*Lista de atividades*
[1] Transcreva do texto sobre Santa Cruz o trecho que começa nas palavras "Santa Cruz, marcada" e termina após "vibrante e autêntica.".
[2] Como fica em inglês esta frase do texto sobre Santa Cruz: "Há mais África em Santa Cruz do que em todo Cabo Verde, uma africanidade que se manifesta de forma vibrante e autêntica."?
[3] As afirmações abaixo concordam com o texto sobre Santa Cruz? Responda sim ou não a cada uma e cite as palavras do texto que decidem.
(a) Santa Cruz é uma cidade predominantemente jovem.
(b) O líder que governa Santa Cruz está no primeiro mandato.
(c) O nome de Santa Cruz remete à cruz sagrada.

··· Texto apresentado ···

Santa Cruz, marcada pela sua forte tradição cristã e católica, carrega no seu próprio nome a presença simbólica da cruz sagrada. Governada pelo mesmo líder há três mandatos, é uma cidade predominantemente jovem, onde a vitalidade e a energia se sentem no ar. Se o funaná, o batuku e o finason nos fazem lembrar a África, os homens de Santa Cruz parecem encarnar esses ritmos, como se a sua presença robusta e marcante fosse uma extensão da música que enche o ar. Há mais África em Santa Cruz do que em todo Cabo Verde, uma africanidade que se manifesta de forma vibrante e autêntica.

··· Dados fornecidos ···

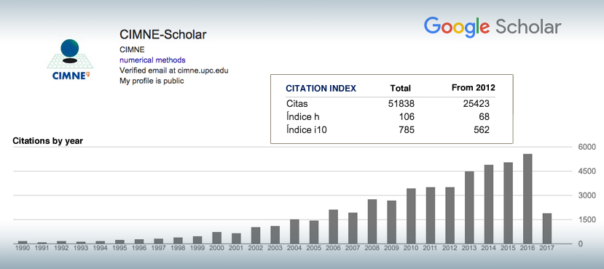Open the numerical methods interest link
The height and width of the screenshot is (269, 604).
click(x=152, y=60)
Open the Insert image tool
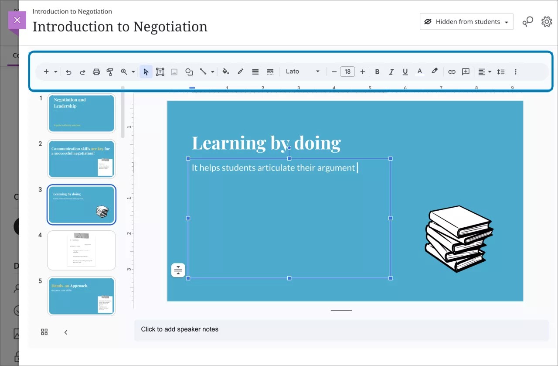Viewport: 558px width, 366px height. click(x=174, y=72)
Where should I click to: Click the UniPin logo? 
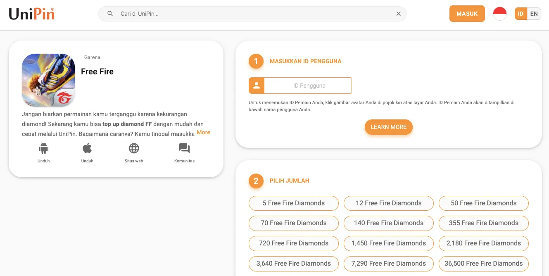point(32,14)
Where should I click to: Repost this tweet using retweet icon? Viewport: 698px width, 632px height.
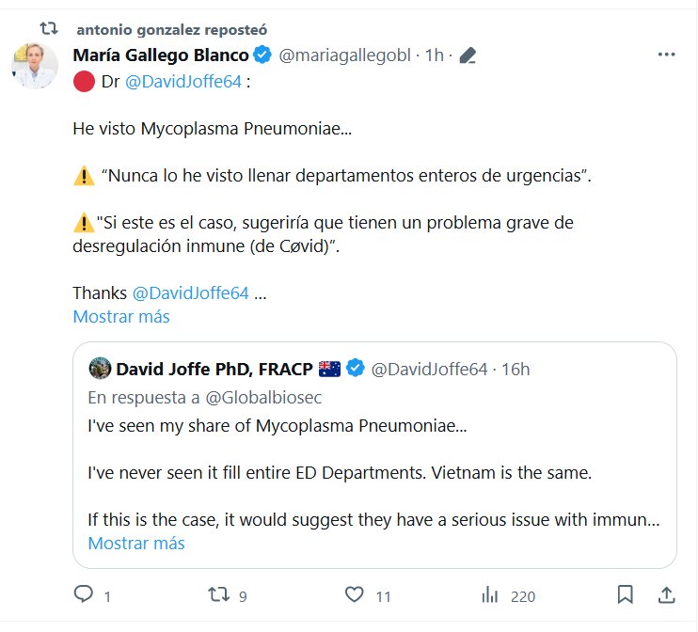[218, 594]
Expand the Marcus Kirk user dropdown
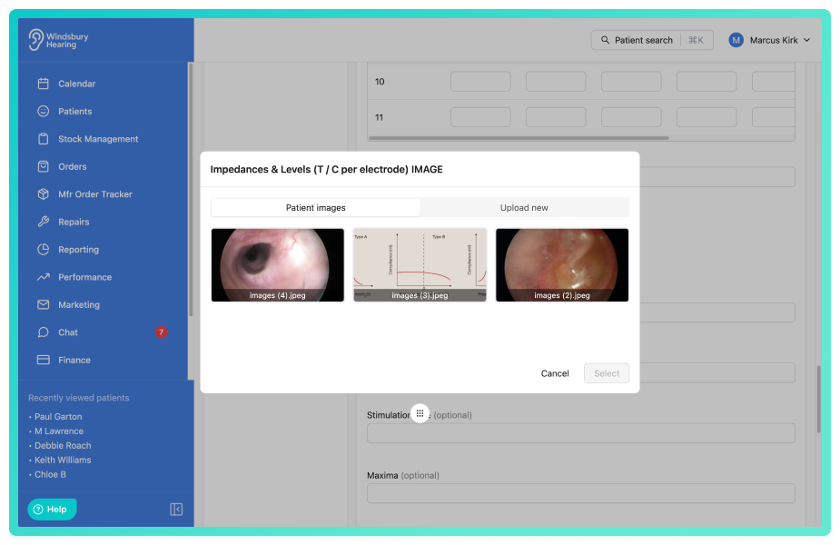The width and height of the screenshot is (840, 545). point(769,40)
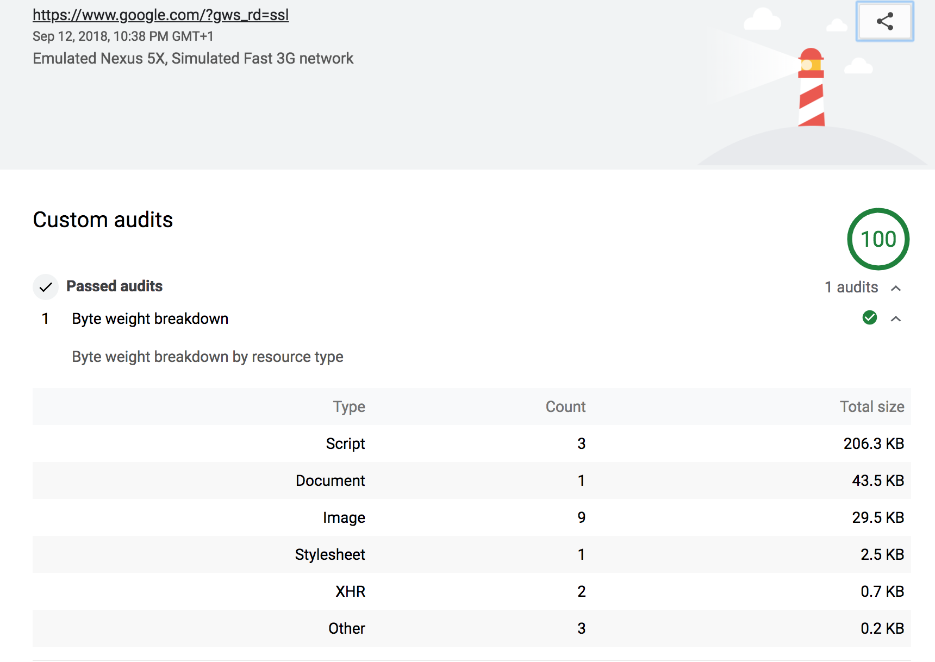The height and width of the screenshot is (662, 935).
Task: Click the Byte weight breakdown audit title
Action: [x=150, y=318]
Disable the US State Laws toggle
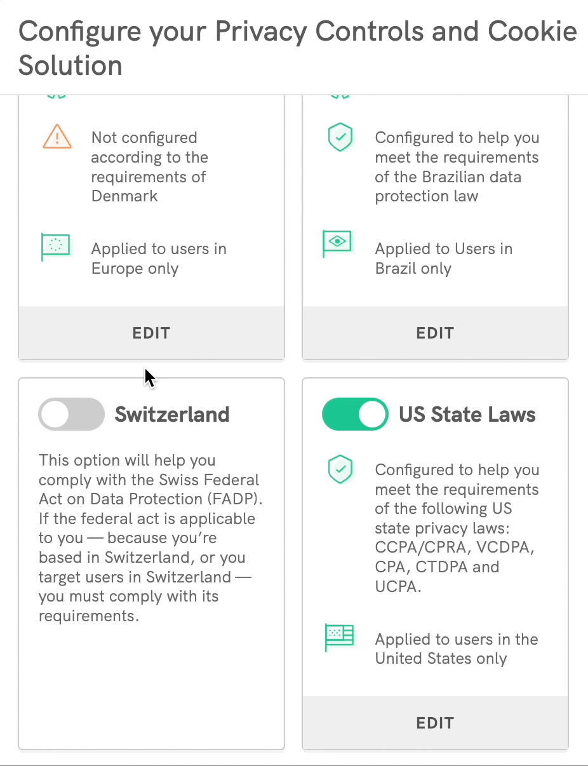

···

*Respostas por tarefa*
[1]
Santa Cruz, marcada pela sua forte tradição cristã e católica, carrega no seu próprio nome a presença simbólica da cruz sagrada. Governada pelo mesmo líder há três mandatos, é uma cidade predominantemente jovem, onde a vitalidade e a energia se sentem no ar. Se o funaná, o batuku e o finason nos fazem lembrar a África, os homens de Santa Cruz parecem encarnar esses ritmos, como se a sua presença robusta e marcante fosse uma extensão da música que enche o ar. Há mais África em Santa Cruz do que em todo Cabo Verde, uma africanidade que se manifesta de forma vibrante e autêntica.

[2] There is more Africa in Santa Cruz than in all of Cape Verde, an Africanness that manifests itself in a vibrant and authentic way.

[3]
(a) Sim: "é uma cidade predominantemente jovem".
(b) Não: "Governada pelo mesmo líder há três mandatos".
(c) Sim: "carrega no seu próprio nome a presença simbólica da cruz sagrada".